Любопытно, что в переписке с Фуделем по поводу публикации леонтьевских писем (как в сборнике, так и в собрании сочинений [886]) Мария Владимировна оговаривала возможность что-то выпускать из писем дяди, по сути — «редактировать» их. Она писала: Лизавета Павловна тоже передает, чтобы «Вы все, что находите нужным — зачеркивали…» [887]. Это свидетельствует не только о понятном ее желании (противоположном желанию исследователя!) скрыть какие-то моменты личной жизни Леонтьева от публичного обозрения, но и о полном ее доверии к отцу Иосифу.
После выпуска сборника главной заботой отца Иосифа стало издание собрания сочинений Леонтьева.

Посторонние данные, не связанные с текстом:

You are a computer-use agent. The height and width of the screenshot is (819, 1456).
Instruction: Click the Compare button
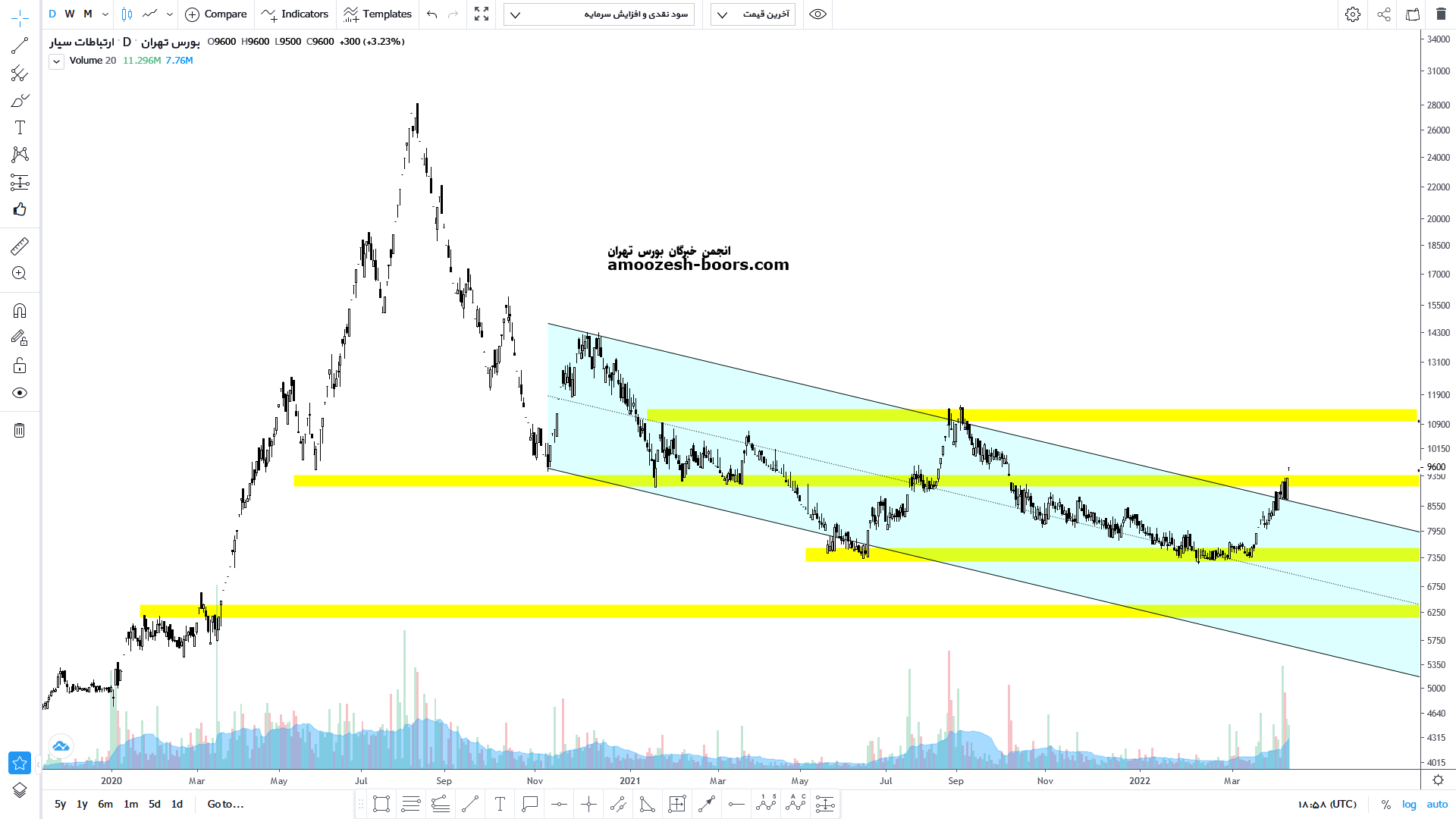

Ему помогал Губастов. В 1908 году Константин Аркадьевич завершил свою карьеру товарищем министра иностранных дел и в возрасте 63-х лет вышел в отставку. Он организовал в Петербурге кружок по изучению леонтьевского наследия, члены которого немало сделали для подготовки собрания сочинений. (Умер К. А. Губастов в 1919 году.)

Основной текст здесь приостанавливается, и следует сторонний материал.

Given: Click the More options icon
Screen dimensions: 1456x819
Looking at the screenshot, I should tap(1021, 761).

Вновь закипела напряженная переписка с людьми, у которых могли сохраниться письма Леонтьева. Кто-то уже умер — так, в 1910 году не стало Софьи Петровны Хитрово; Тертий Иванович Филиппов сначала передал письма Губастову, но «потом чего-то испугался, потребовал их обратно» [888](впрочем, и сам Константин Аркадьевич считал, что переписку Филиппова и Леонтьева еще рано печатать полностью). Из Балаклавы ответил согласием прислать письма «незабвенного Леонтьева» князь Гагарин — все письма сохранились благодаря его жене, Елене Алкивиадовне, «с самого начала почуявшей их значение» [889].

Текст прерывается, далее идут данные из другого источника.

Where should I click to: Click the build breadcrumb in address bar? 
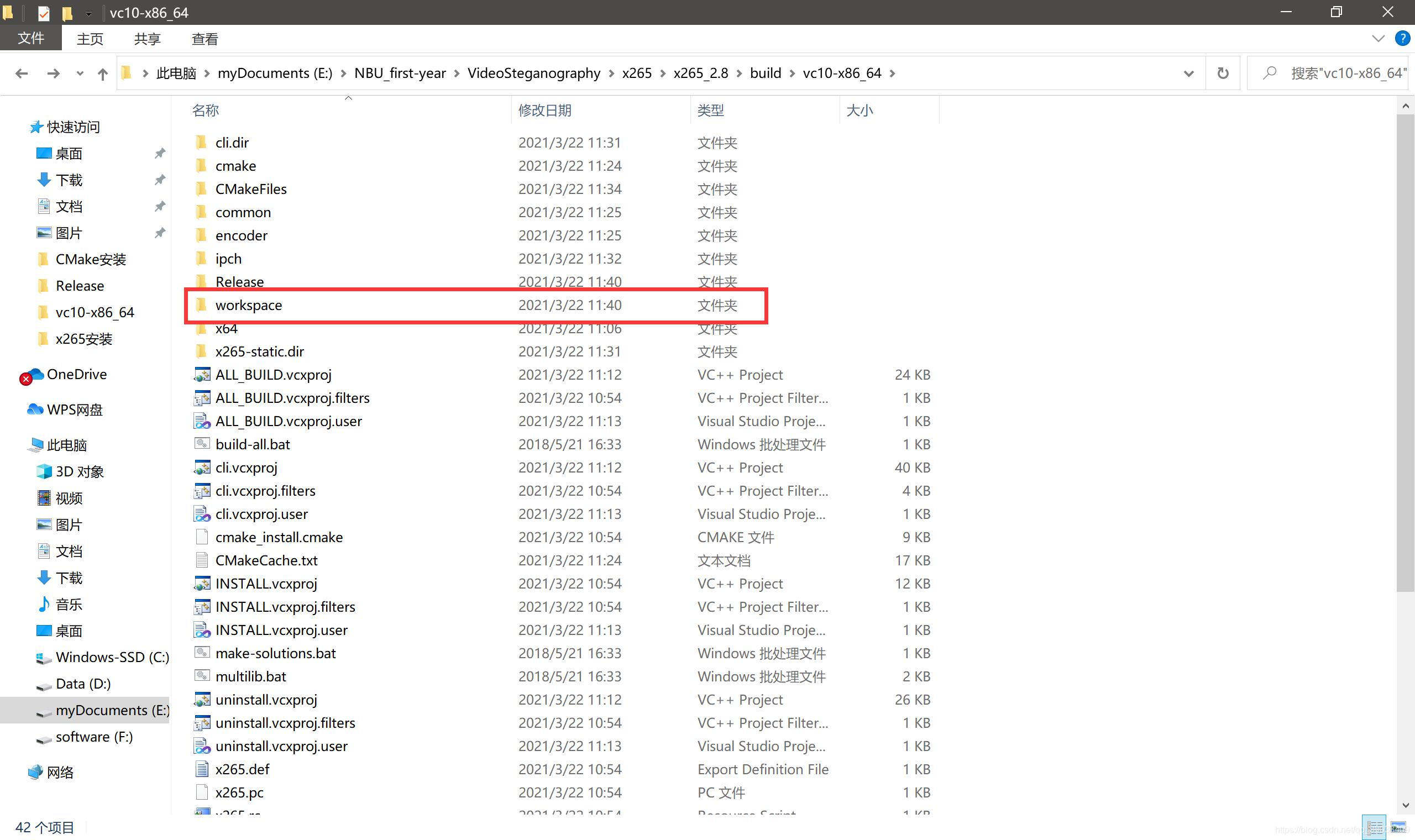(765, 74)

В результате в московском и петербургском издательствах в 1912–1913 годах вышли девять томов из двенадцати намечавшихся. Завершить издание помешали финансовые неурядицы и грянувшая Первая мировая война. Десятый том был уже набран, когда на петербургское издательство «Культура» (к которому перешло печатание собрания сочинений от московского издательства Саблина) в связи с войной был наложен арест как на предприятие «немецкое», то есть принадлежавшее этническим немцам, и издание оборвалось.
Следующая попытка опубликовать
Касаясь наследия Леонтьева, необходимо упомянуть и еще одно имя, которое уже не раз встречалось в этой книге, — религиозного мыслителя, искусствоведа Сергея Николаевича Дурылина, с которым Фудель познакомился в 1912 году. Именно Дурылину, тоже подпавшему под обаяние мыслей и личности Леонтьева, отец Иосиф завещал хранившийся у него архив Константина Николаевича.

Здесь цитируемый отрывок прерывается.